U.S. Republican Candidates React to Gingrich's Controversial Palestinian Remarks

Ron Paul says he doesn't believe that Palestinians are an "invented people"; Mitt Romney calls for fuller partnership with Israel.

The issue of Israel inevitably played a role the Republican debate held in Des Moines, Iowa on Saturday night. 

Less than a month before the Iowa caucuses, presidential hopefuls took off their gloves, focusing their attacks mainly on the current frontrunner, former Speaker of the House of Representatives Newt Gingrich, on every possible issue, from his proposal for lunar colonies to his past marital infidelity.

The Palestinian "invented people" was just one small part of the almost two hour show - but it was worth watching.

Asked to comment on Gingrich's recent remarks in which he called the Palestinians an "invented people", Rep. Ron Paul said he doesn't believe Palestinians are "invented people" ("Israel didn't have state then too", he said), adding that meddling in the region causes problems, and that the people of the region should deal with their troubles.

Gingrich stayed on the crusade path, declaring that "somebody ought to have the courage to tell the truth", and there is not much difference between Fatah and Hamas, saying also that "The Palestinian Authority's ambassador to India (Adli Sadeq) last month said there is no difference between Fatah and Hamas: we both agree Israel has no right to exist.'' Later on, he added that "Reagan believed in power of truth, and I am Reaganite."

Mitt Romney replied that he "happens to agree with most of what [Gingrich] said", except for the "invented people", stressing that "this was a mistake on the [Gingrich's] part, I think [Gingrich] would suggest that as well".

Romney proposed a full partnership approach to Israel.

"We shouldn't jump ahead of Bibi Netanyahu. We stand with them link arms with them. If we disagree we do it in private. We don't negotiate for Israeli people. We shouldn't throw incendiary words into the boiling pot".

Romney went on to say that he's known Netanyahu a long time.

"We worked together at Boston Consulting Group," Romney said. "The last thing Netanyahu needs to have not just a person who's an historian but somebody who is also running for president of the United States stand up and say things that create extraordinary tumult in his neighborhood.
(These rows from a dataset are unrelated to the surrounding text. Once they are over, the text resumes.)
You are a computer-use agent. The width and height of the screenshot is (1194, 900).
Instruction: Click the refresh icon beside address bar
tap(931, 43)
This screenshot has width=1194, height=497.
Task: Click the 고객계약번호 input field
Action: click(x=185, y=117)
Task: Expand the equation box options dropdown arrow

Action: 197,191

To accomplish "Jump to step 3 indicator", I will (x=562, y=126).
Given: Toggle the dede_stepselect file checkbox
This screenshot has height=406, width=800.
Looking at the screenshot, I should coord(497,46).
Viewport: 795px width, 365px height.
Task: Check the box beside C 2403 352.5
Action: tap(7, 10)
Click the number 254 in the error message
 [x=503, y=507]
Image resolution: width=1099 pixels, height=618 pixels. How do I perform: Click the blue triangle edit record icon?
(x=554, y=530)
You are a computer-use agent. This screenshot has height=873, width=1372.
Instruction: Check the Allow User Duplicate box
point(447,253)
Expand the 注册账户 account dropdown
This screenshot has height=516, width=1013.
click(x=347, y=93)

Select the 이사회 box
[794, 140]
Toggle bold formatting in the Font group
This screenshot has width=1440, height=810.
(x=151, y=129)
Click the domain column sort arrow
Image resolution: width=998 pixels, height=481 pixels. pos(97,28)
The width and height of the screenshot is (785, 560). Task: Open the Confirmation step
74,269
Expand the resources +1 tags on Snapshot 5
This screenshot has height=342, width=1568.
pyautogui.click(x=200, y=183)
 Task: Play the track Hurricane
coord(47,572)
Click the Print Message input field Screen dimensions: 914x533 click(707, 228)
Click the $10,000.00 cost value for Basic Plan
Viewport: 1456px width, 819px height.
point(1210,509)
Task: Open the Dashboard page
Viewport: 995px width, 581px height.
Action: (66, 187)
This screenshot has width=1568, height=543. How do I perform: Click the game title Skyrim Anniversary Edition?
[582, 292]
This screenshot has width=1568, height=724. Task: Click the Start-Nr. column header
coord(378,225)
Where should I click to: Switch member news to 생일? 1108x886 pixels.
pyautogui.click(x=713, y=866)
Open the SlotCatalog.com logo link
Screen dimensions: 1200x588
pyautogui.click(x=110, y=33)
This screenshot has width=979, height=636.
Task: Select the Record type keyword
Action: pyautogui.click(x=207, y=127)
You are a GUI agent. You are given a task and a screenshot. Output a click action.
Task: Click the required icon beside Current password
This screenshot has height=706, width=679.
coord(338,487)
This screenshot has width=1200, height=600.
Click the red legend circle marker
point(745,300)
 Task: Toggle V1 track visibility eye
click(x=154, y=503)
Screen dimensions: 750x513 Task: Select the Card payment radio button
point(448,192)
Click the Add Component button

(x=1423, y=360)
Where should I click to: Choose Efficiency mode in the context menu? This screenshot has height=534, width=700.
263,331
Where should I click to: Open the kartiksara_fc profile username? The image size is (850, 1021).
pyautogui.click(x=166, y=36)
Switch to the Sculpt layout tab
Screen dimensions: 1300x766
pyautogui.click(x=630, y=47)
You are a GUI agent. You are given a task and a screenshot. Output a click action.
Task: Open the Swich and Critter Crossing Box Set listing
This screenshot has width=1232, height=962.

If I'm President of the United States, I will exercise sobriety, care, stability and make sure that in a setting like this, anything I say that can affect a place with rockets going in, with people dying, I don't do anything that would harm that process. And therefore, before I made a statement of that nature, I get on the phone to my friend Bibi Netanyahu and say, would it help if I said this? What would you like me to do? Let's work together because we're partners. I'm not a bomb thrower. Rhetorically or literally.”

Texas Governor Rick Perry tried to downplay the "invented people" issue that drew the ire of the Palestinian leadership, calling Gingrich's comments a "minor issue blown way out of proportion."

Rep. Michele Bachmann attacked Palestinian incitement, asking "How do you find peace when you teach your kids to hate Jews?" She said she asked the Palestinian Prime Minister Salam Fayyad about the school textbooks that includes incitement. "He said we don't do it anymore", Bachmann said. "I asked him to send me the new textbooks. I checked my email, he still didn't send it."

Former Senator Rick Santorum repeated his remarks from earlier this month that "the West Bank is Israeli land."